4. We are also unable to import any limitation into Sub-section (6) through a reading of Sub-section (3). As we said, learned Counsel for the petitioner compared and contrasted the two provisions and stated that because Sub-section (3) specifically provided for a stay subject to the condition that the amount in arrear might be paid by instalments, so it followed that in the absence of a repetition of that provision in Sub-section (6), it will be proper to construe the latter provision as not including a power to impose a condition for instalmental payment. The argument seems to us to overlook the mutual scope and purpose of the two sub-sections. Sub-section (3) deals with not the disputed tax but the whole amount in arrear. The power given to the officer is to extend the time for payment or allow payment by instalments, and even then subject to such conditions as he may think fit to impose in the circumstances of the case.
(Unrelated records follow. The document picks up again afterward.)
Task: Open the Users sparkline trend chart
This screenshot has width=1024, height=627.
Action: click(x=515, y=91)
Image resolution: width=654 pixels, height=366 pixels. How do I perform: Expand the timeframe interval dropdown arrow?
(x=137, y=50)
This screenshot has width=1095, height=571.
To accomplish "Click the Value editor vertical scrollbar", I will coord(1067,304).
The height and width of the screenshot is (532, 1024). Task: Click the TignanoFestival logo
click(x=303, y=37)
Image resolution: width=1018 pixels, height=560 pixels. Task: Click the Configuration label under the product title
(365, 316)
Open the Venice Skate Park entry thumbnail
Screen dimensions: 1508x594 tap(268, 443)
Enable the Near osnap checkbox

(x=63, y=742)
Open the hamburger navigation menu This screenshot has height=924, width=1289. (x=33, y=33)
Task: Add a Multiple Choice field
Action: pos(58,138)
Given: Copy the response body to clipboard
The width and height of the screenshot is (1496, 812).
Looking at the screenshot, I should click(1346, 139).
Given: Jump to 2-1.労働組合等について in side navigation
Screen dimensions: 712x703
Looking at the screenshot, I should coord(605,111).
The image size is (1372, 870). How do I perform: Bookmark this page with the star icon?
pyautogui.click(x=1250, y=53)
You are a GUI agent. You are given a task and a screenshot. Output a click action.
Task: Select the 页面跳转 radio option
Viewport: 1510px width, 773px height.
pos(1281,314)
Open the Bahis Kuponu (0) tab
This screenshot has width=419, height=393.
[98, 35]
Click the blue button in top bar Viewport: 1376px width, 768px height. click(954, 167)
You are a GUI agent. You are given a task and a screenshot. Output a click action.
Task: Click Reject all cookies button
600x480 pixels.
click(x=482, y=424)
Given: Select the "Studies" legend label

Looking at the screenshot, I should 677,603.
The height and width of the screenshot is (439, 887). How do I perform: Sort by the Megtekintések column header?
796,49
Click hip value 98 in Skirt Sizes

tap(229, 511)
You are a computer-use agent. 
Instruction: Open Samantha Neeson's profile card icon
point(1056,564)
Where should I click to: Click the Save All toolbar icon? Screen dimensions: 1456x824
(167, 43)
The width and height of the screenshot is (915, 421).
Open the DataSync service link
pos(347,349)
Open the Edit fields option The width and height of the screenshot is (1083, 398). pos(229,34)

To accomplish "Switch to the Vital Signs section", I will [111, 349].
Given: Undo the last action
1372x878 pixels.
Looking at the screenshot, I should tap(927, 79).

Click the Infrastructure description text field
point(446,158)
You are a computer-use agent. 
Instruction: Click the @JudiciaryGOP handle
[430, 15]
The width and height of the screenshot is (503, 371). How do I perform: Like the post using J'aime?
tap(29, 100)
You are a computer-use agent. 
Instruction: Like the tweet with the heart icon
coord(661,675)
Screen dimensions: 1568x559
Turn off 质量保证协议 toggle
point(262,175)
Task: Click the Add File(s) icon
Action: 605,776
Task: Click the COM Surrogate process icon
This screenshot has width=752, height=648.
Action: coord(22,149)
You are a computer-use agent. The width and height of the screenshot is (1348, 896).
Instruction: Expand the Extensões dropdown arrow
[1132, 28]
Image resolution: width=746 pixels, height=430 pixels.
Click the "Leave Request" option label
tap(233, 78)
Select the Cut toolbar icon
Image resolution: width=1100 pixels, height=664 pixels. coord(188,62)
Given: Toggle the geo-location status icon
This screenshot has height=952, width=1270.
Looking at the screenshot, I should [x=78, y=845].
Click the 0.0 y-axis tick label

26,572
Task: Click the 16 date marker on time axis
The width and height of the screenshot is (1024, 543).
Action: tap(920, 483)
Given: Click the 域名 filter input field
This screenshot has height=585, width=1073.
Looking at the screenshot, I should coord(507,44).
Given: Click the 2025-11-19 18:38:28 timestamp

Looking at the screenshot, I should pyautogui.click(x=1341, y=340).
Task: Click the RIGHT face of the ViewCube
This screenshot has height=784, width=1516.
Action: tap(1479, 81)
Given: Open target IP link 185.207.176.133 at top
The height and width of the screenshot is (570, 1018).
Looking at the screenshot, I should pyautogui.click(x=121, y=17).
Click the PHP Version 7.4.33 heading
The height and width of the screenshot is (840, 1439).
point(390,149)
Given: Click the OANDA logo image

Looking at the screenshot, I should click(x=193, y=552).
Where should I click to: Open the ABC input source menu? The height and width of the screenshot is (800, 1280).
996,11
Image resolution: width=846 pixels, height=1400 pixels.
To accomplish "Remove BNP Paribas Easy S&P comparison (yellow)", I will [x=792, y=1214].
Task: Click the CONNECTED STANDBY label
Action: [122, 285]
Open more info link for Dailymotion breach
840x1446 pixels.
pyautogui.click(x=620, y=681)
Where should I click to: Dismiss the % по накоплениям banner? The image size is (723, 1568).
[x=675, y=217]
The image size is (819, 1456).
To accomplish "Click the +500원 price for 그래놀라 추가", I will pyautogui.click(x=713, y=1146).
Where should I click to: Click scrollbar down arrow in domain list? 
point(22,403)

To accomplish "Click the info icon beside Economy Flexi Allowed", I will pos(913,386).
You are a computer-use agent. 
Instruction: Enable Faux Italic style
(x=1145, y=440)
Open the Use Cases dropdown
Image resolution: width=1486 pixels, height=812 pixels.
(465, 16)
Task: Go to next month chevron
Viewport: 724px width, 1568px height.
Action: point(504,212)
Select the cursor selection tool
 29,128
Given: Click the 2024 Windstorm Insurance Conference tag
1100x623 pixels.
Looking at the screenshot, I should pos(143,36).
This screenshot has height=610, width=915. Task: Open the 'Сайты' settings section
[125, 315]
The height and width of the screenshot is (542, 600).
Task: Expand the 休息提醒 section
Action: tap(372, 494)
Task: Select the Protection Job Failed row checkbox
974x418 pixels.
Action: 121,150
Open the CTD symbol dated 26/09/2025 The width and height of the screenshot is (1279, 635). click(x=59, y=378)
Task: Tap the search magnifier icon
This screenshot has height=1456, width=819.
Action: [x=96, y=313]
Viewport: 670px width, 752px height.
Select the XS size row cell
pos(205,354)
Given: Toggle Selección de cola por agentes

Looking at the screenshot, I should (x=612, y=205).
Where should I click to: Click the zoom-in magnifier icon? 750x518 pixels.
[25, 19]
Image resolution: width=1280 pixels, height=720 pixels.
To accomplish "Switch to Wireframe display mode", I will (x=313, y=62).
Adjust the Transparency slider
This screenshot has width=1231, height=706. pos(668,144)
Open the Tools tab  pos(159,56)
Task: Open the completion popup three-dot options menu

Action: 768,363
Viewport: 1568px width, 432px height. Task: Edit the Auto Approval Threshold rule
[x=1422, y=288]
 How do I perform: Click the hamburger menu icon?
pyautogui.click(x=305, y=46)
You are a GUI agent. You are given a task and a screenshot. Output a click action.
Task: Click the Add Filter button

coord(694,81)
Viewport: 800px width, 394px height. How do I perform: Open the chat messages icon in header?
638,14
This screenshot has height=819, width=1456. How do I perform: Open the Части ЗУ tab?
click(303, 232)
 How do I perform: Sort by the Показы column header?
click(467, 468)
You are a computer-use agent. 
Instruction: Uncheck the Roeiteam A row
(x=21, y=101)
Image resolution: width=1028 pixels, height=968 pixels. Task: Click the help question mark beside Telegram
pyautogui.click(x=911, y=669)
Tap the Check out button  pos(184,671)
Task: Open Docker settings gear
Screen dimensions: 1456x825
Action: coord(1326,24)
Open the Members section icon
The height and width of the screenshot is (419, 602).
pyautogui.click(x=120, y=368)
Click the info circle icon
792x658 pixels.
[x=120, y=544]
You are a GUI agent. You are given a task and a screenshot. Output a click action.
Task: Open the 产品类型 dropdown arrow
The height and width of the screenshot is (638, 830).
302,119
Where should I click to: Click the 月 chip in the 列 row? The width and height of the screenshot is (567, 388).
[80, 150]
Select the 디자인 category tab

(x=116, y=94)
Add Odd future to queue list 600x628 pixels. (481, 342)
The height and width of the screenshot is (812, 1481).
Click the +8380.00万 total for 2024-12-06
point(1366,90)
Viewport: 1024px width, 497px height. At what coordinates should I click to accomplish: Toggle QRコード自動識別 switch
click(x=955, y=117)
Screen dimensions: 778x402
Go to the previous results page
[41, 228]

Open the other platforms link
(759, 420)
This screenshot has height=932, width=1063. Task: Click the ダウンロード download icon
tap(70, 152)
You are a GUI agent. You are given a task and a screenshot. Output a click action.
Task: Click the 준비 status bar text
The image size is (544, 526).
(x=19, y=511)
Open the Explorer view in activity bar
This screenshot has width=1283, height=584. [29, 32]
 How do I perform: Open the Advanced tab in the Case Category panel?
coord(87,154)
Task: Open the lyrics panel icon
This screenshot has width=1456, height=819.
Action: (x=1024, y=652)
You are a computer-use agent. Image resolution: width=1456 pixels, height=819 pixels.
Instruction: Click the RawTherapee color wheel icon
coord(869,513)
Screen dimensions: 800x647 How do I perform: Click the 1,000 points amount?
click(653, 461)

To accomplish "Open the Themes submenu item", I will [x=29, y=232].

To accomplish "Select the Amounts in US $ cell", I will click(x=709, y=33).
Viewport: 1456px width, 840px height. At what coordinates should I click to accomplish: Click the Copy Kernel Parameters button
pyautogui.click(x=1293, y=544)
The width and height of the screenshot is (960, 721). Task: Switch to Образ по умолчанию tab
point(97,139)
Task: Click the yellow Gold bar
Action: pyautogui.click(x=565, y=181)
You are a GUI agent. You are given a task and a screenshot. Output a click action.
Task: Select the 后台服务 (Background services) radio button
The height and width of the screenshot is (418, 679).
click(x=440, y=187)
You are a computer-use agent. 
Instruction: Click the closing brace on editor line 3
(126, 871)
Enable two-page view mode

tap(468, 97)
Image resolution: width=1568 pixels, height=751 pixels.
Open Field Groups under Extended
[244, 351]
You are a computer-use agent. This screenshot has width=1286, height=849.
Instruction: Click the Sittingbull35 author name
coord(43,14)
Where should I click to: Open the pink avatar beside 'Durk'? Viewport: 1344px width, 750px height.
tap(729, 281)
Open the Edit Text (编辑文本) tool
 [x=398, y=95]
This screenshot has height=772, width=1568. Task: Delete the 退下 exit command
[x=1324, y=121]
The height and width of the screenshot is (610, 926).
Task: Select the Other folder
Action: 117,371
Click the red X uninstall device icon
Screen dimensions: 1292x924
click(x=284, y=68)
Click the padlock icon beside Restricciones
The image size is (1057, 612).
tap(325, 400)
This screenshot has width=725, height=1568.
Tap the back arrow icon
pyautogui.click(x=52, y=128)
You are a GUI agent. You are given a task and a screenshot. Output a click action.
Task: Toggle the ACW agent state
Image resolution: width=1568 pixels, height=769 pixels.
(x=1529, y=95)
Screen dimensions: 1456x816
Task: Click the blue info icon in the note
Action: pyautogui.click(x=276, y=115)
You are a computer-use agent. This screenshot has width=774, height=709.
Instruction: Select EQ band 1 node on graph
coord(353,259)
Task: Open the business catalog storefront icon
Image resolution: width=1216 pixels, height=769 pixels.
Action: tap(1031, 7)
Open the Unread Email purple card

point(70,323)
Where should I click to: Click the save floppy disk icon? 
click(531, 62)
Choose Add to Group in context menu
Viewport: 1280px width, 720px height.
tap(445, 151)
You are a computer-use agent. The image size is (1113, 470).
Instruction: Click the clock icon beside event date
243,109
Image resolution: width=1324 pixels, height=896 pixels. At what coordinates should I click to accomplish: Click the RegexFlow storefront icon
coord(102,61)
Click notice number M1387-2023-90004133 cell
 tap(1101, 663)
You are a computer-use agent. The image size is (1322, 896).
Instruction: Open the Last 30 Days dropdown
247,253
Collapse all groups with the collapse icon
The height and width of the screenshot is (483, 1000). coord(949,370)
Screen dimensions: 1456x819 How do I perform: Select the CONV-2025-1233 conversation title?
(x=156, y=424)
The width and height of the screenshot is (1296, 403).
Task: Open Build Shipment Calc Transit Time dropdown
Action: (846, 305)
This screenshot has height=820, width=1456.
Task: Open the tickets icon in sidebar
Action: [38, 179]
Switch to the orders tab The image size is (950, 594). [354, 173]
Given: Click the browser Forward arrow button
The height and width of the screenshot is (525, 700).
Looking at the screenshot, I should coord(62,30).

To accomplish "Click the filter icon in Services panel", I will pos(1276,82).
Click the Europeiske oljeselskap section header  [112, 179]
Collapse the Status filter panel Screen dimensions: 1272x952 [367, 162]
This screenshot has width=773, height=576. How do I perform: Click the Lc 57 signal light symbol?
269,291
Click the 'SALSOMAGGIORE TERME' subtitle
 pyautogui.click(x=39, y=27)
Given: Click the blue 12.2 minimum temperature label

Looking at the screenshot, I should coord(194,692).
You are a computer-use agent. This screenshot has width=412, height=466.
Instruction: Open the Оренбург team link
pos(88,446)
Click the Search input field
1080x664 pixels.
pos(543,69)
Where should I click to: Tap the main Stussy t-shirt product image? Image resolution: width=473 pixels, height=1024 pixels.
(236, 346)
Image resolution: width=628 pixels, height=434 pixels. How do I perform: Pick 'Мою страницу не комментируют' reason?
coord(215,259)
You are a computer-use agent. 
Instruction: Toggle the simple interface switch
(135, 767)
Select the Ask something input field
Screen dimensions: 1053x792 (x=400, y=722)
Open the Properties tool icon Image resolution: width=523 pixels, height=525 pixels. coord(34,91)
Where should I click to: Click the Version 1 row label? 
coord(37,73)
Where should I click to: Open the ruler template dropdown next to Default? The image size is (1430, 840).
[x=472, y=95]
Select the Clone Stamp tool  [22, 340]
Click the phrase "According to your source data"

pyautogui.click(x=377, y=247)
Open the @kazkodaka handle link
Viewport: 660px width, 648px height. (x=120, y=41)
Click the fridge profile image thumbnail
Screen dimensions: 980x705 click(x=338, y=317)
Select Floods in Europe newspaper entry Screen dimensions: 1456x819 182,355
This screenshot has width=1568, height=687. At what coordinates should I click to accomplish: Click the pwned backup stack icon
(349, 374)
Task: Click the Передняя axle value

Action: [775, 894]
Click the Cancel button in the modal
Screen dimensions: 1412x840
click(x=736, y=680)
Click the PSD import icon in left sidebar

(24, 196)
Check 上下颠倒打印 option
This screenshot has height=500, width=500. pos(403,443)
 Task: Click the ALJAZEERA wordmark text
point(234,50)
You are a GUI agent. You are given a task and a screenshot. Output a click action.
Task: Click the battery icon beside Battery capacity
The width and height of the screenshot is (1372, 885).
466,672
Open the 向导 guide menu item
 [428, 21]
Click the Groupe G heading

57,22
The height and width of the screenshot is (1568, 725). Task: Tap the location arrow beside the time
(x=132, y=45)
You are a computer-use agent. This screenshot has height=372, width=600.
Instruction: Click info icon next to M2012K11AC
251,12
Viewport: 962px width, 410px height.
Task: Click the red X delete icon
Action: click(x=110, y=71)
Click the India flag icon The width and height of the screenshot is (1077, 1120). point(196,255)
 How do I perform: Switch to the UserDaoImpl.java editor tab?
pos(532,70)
But, in Sub-section (6), the language employed is even wider and the discretion to be exercised is not limited to extension of tune for payment on condition that it will be paid by instalments.

5. It has not been suggested that the respondent or the officers higher up failed to take relevant circumstances or exercised their discretion arbitrarily. As we said, all that has been said for the petitioner is that under Sub-section (6), the first respondent has no option but to treat the assessee as not being in default in respect of the disputed amount on condition that he furnished security. We are unable to accept the contention for the reason we have mentioned.

6. The petition is dismissed with costs. Counsel's fee Rs. 150/-. Learned Counsel for the assessee prays that we may direct the Appellate Assistant Commissioner concerned to dispose of the appeal expeditiously. We think that this is a reasonable request and we grant it. The Appellate Assistant Commissioner will dispose of the appeal within three months from to-day.